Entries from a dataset
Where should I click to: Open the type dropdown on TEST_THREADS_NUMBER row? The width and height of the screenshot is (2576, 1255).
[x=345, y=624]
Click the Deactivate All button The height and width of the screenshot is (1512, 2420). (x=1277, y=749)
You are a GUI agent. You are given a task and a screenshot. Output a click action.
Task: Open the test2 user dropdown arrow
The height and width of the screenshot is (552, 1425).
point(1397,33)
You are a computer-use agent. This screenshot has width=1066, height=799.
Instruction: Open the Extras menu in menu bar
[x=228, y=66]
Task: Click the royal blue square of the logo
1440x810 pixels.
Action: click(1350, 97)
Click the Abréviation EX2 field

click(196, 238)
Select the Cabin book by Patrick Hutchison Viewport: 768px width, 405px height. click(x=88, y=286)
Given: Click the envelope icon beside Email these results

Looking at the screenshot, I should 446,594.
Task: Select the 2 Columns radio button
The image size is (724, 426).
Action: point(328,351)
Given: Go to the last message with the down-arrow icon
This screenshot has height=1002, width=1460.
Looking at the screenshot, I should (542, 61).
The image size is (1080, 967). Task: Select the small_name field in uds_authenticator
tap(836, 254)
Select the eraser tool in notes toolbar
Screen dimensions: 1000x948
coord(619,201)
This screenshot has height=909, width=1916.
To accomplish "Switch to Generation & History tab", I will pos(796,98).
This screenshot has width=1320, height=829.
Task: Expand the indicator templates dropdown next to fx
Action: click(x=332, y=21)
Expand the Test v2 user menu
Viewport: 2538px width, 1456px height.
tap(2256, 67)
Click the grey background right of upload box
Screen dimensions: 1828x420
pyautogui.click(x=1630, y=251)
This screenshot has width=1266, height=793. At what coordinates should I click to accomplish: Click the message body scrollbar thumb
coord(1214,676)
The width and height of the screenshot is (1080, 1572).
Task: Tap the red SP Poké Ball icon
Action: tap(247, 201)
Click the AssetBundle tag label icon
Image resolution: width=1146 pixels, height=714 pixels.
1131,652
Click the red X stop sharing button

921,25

DO THIS
Rewrite everything from the line containing "You are a GUI" down to the line containing "Action: point(328,351)", swapping "royal blue" for "navy blue" and keeping all else the same.

FULL RESPONSE
You are a GUI agent. You are given a task and a screenshot. Output a click action.
Task: Open the test2 user dropdown arrow
The height and width of the screenshot is (552, 1425).
point(1397,33)
You are a computer-use agent. This screenshot has width=1066, height=799.
Instruction: Open the Extras menu in menu bar
[x=228, y=66]
Task: Click the navy blue square of the logo
1440x810 pixels.
Action: click(1350, 97)
Click the Abréviation EX2 field

click(196, 238)
Select the Cabin book by Patrick Hutchison Viewport: 768px width, 405px height. click(x=88, y=286)
Given: Click the envelope icon beside Email these results

Looking at the screenshot, I should 446,594.
Task: Select the 2 Columns radio button
The image size is (724, 426).
Action: point(328,351)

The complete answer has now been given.